Because of her absence, the inquest will now take place in February 2017.
Gavin's mother Lesley Shields, said: "It is completely appalling and I am furious that this can be allowed to happen.
"It has been a terrible ordeal for me and to be told the full inquest was not going ahead was almost too much to bear.
"My children and granddaughter are angry and upset at having taken unpaid leave from work to attend. It is all very unfair."
Leslie said she returned home from the police hearing on Wednesday to an answer phone message from the North Yorkshire Coroners' office.
The voicemail, left 15 minutes before the police hearing started, said PC Hardie would not be in attendance the following day for the inquest due to sickness.
Mrs Shields is now launching legal action against the force following the events.
Speaking about the misconduct hearing, Mrs Shields said: "All the evidence has pointed to the fact that the officer felt she didn't need to go out in the first place, didn't believe the witness and couldn't be bothered to do a full search of the area.

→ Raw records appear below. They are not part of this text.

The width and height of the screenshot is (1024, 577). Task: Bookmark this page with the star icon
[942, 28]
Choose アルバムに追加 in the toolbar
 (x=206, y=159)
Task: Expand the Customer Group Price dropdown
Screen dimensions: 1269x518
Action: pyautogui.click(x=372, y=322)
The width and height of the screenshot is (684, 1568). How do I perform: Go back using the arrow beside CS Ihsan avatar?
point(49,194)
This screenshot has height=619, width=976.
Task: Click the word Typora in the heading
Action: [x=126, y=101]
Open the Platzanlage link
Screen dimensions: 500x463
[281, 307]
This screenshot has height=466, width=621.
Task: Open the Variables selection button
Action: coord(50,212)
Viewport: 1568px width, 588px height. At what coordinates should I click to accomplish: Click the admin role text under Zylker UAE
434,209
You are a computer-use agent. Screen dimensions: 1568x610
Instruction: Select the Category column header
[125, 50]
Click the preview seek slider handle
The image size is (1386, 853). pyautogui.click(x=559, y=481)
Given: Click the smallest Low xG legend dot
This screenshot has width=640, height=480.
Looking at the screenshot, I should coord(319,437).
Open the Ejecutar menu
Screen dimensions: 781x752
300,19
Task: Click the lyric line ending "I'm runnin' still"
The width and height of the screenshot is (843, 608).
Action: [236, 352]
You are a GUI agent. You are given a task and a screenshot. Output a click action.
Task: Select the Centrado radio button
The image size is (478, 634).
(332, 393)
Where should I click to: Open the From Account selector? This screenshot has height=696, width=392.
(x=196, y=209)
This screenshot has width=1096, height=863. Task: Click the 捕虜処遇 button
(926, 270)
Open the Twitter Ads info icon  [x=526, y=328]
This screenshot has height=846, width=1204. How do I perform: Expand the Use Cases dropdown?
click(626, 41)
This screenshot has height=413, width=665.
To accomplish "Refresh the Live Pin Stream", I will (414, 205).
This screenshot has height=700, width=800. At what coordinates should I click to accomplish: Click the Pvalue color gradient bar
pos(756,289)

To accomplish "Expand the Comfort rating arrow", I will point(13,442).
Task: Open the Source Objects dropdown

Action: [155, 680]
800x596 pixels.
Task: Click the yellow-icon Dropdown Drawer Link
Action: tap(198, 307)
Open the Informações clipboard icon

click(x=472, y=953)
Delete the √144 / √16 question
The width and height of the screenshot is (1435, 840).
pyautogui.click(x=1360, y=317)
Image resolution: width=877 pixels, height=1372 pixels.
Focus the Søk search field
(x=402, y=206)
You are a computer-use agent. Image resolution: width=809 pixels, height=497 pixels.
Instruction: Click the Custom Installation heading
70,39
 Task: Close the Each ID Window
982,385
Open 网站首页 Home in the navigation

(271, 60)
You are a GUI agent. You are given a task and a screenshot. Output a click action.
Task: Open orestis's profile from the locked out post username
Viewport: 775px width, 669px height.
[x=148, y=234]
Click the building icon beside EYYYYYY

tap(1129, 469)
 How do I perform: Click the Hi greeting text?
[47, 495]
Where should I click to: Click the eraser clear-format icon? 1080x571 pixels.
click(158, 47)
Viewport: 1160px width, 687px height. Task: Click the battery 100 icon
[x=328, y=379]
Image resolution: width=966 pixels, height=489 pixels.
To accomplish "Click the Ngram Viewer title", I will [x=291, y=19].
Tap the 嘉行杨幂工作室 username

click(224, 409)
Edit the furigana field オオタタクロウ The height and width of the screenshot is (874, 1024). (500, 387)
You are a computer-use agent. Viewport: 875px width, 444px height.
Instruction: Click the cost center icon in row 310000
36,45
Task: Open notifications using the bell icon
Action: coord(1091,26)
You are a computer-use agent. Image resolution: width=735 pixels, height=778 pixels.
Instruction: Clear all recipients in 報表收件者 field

"She has basically shone a torch across the lake briefly and gone back to the warmth of her station. How on earth can anyone suggest a four minute search is enough?"
Mrs Shield's lawyer says there was a clear lack of commitment from the officer to do her duty on the morning of Mr Egan's death and from the force to ensure the search was conducted correctly.
Andrew Petherbridge, a human rights case specialist at Hudgell Solicitors, said: "This is a very sad case and one in which it is clear that the officer involved has failed in her duties to carry out a full and proper search and ensure she has done all in her power to protect the public.
"PC Hardie's failure to carry out a proper search and failure to take steps to ensure a proper search was carried out were a significant breach of her duty of care and well below the standard of policing expected.
"If all reports of people in danger received this sort of response and commitment - we would all be in worrying times."
Speaking about her son's death, Mrs Shields said: "I have no idea why he was in Peasholm Park at that time in the morning, but it was a favourite place of his as his dad used to take him there when he was growing up - he went there to reflect on things.
"All I can think is that perhaps he had been out for the night with friends and something has gone wrong."